Document section:
——————
[Vintage-Audio] 2Track Vs 4 Track

Duane Fischer, W8DBF dfischer at usol.com
Wed Aug 4 23:02:58 EDT 2004


Mark and All, 	
	
I certainly do not remember any user controlled equalization control on the reel
to reel decks I owned during the sixties and first several years of the
seventies. I do remember them in the middle seventies though. I used Sony, Voice
Of Music, Grundig and Teac.	
	
My Revox B77 from 1980 has it, as does the Teac A-5500 from circa 1975. 		
	
The only time I ever experienced any crosstalk was when I recorded on tapes
longer than 1800 feet. Hence, I stopped using them. I always purchased a better
quality tape and this appeared to minimize any recording or playback issues. I
also made sure that the machines were properly maintained, cleaned and used on a
regular basis. They did not like being allowed to sit idle for too long!
——————
Source excerpt:

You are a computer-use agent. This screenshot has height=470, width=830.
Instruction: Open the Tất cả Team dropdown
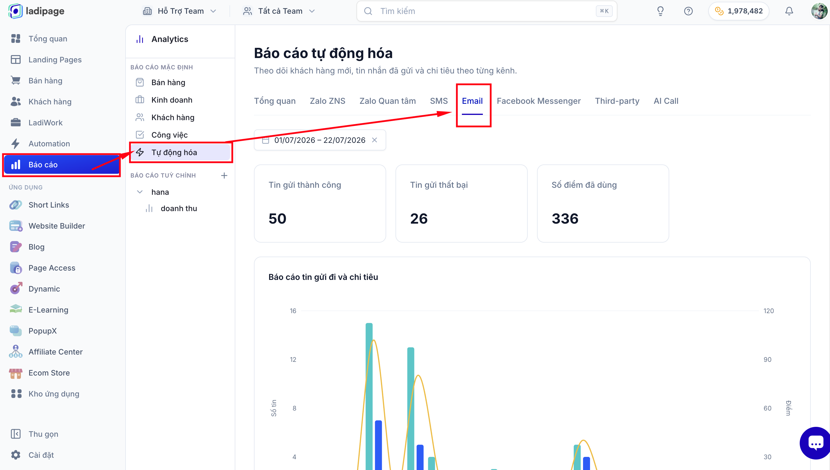click(x=278, y=11)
——————
Short task: Reproduce verbatim everything in the mailing-list post on reel-to-reel tape decks above, from "Duane Fischer, W8DBF" down to "from circa 1975.".

Exercise output:
Duane Fischer, W8DBF dfischer at usol.com
Wed Aug 4 23:02:58 EDT 2004


Mark and All, 	
	
I certainly do not remember any user controlled equalization control on the reel
to reel decks I owned during the sixties and first several years of the
seventies. I do remember them in the middle seventies though. I used Sony, Voice
Of Music, Grundig and Teac.	
	
My Revox B77 from 1980 has it, as does the Teac A-5500 from circa 1975.